Ainda assim, aumentar as tarifas em um espectro mais amplo de indústrias poderia provocar uma resposta mais forte das autoridades chinesas.

A gama completa de tarifas existentes abrange desde importações de insumos industriais, como microchips e produtos químicos, até produtos de consumo, incluindo vestuário e móveis. Trump impôs as primeiras tarifas em 2018, citando a seção 301 da Lei de Comércio de 1974.

Por anos, divisões internas impediram a equipe de Biden de chegar a um consenso sobre o que fazer em relação às tarifas.
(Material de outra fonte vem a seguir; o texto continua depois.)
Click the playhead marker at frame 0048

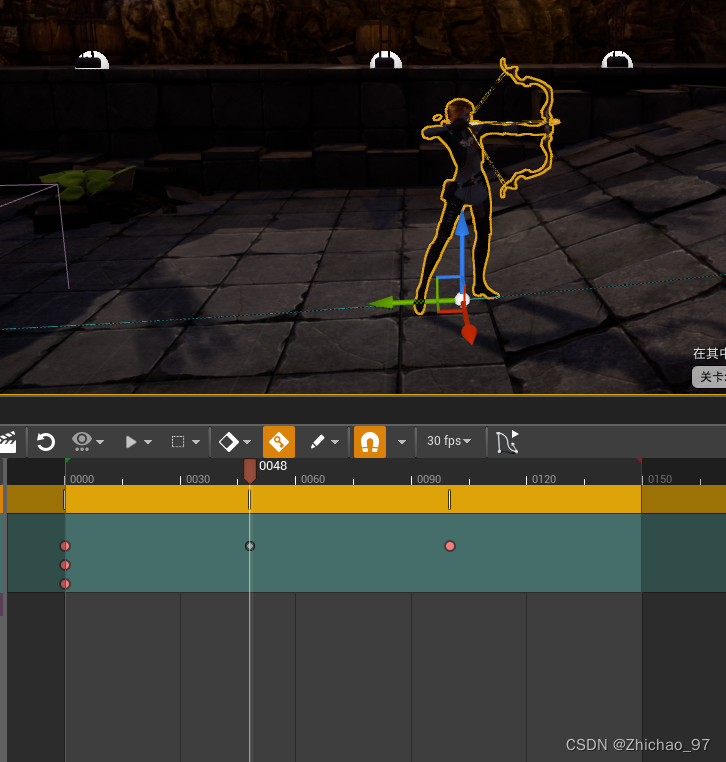click(x=250, y=469)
Alguns membros, incluindo a secretária do Tesouro, Janet Yellen, argumentaram que a redução das restrições sobre itens domésticos poderia ajudar a aliviar a inflação nos EUA.

Embora a administração Biden tenha considerado as implicações políticas de mudanças nas tarifas, a Representante de Comércio dos EUA, em 2022, iniciou uma revisão formal legalmente exigida de seu impacto. Na ausência de tal avaliação, as restrições teriam começado a expirar automaticamente em meados de 2022.
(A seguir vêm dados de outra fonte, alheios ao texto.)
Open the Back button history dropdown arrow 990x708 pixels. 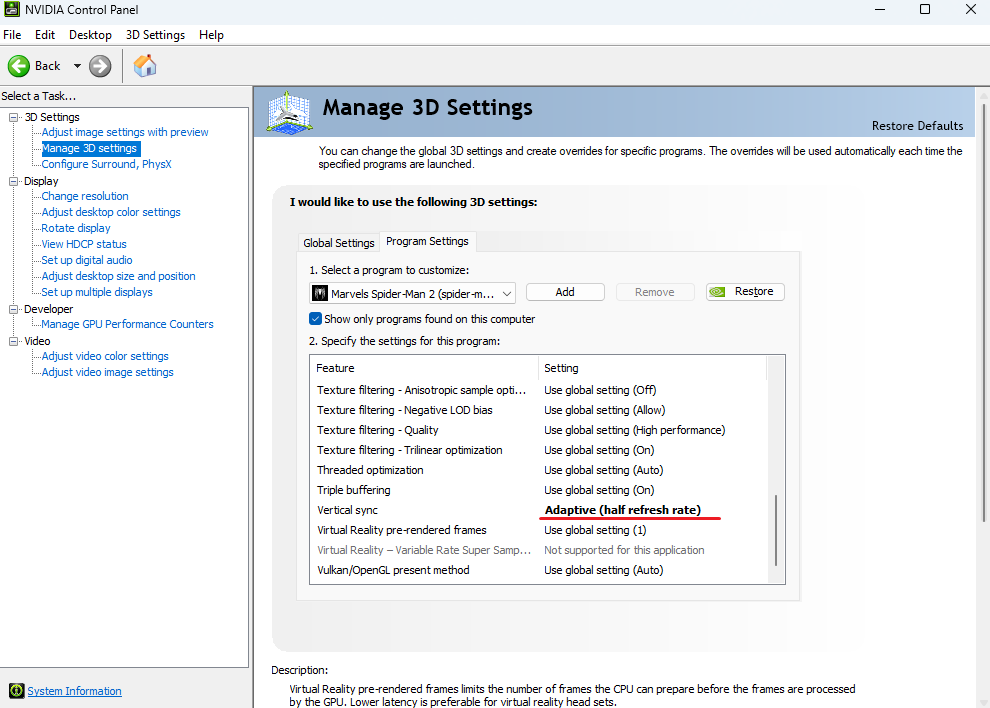click(x=77, y=66)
Sob Trump, Washington e Pequim alcançaram o chamado acordo de fase um no início de 2020. Isso reduziu algumas tarifas em troca da China se comprometer a abordar o roubo de propriedade intelectual e aumentar suas compras de energia, produtos agrícolas e manufaturados, juntamente com serviços, em US$ 200 bilhões nos dois anos até o final de 2021. Só que a China não cumpriu mais de um terço das promessas.

A medida tarifária de Biden ocorre depois que o relacionamento tumultuado dos EUA com a China se estabilizou nos últimos meses, em meio a uma série de engajamentos diplomáticos. Após o presidente dos EUA se encontrar com seu homólogo chinês na Califórnia em novembro passado, Biden disse que alcançaram “progresso real”.